> [Data extract]
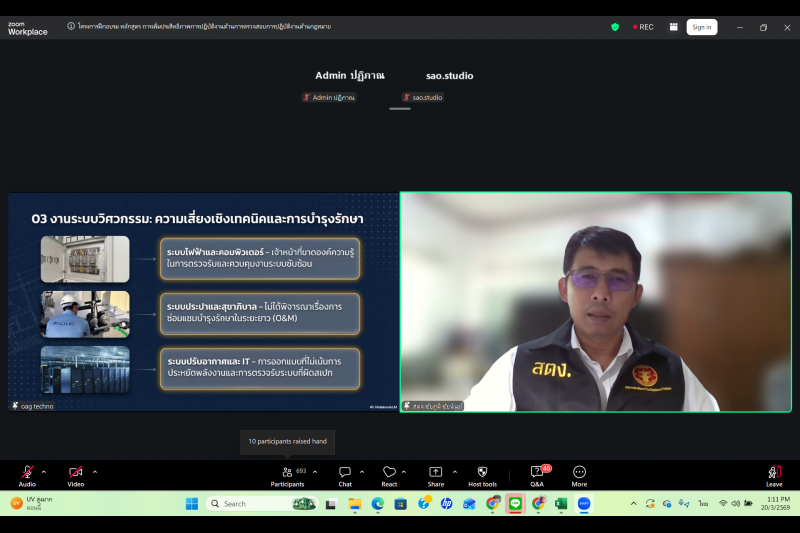Open the Chat panel
Screen dimensions: 800x533
(344, 474)
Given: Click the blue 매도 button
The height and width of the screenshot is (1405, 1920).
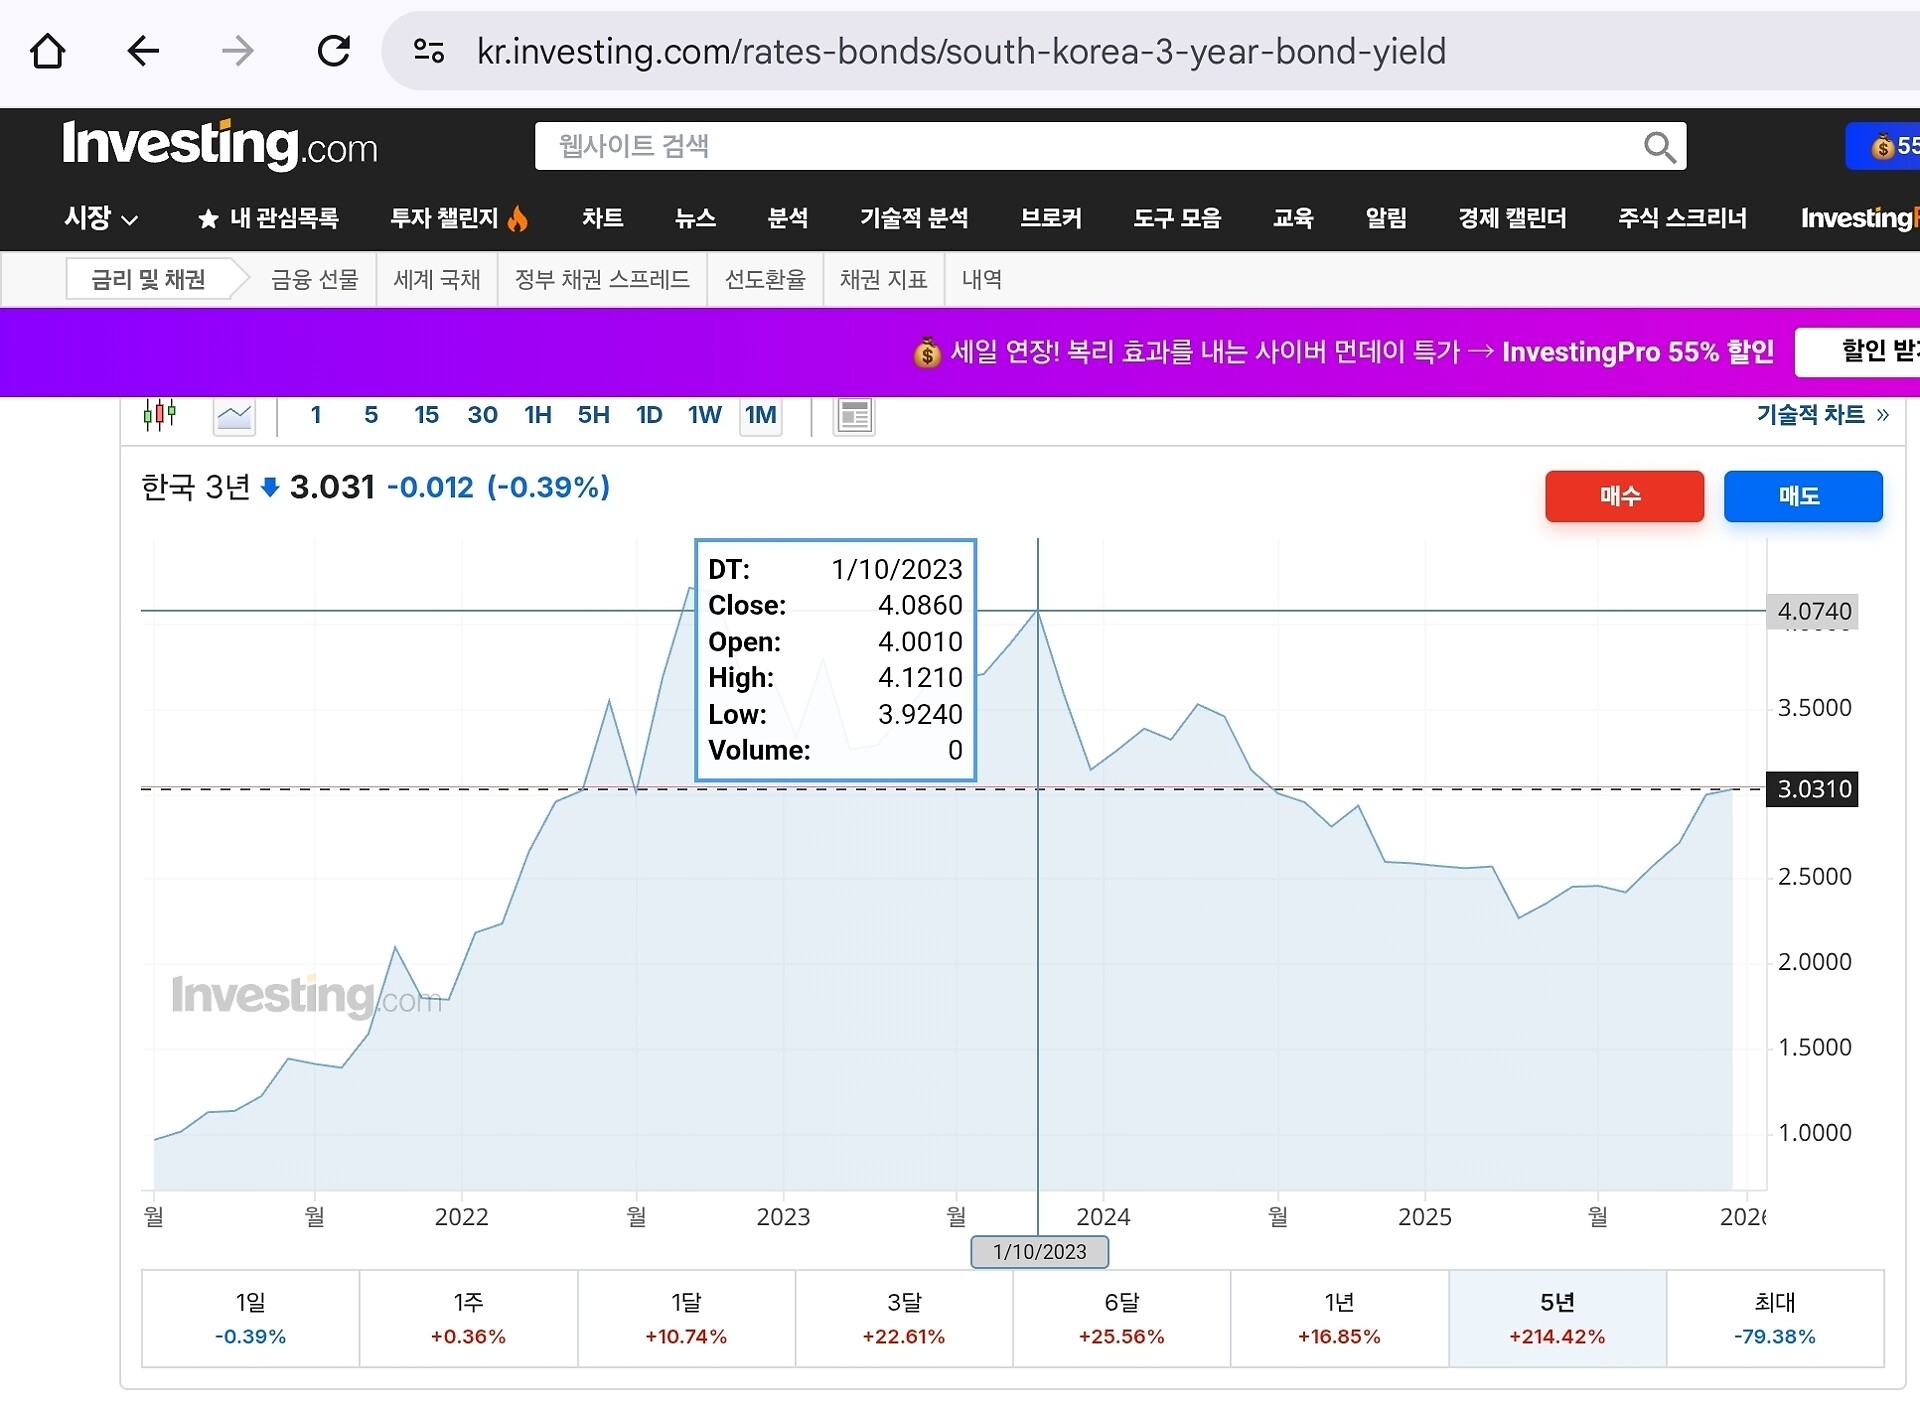Looking at the screenshot, I should pos(1802,496).
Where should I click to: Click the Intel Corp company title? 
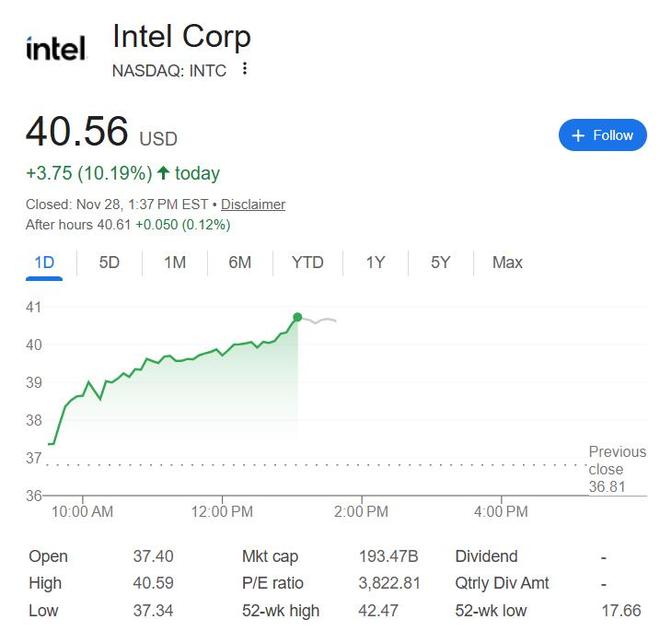pos(181,36)
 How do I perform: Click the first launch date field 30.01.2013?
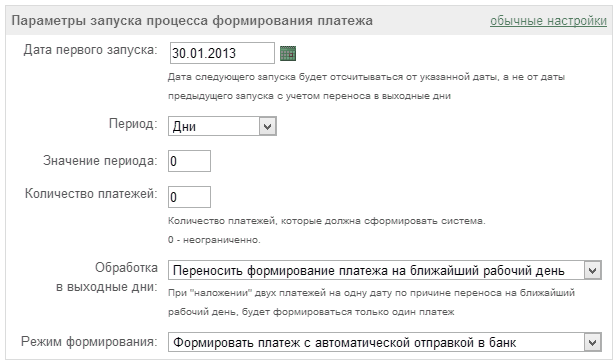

> [Task directions] Return the text of all the records above word for word, leaving out the pictures.

> [Exercise solution]
Open the Chat panel
Screen dimensions: 800x533
(344, 474)
Given: Click the blue 매도 button
The height and width of the screenshot is (1405, 1920).
Looking at the screenshot, I should pos(1802,496).
Where should I click to: Click the Intel Corp company title? 
pos(181,36)
 How do I perform: Click the first launch date field 30.01.2013?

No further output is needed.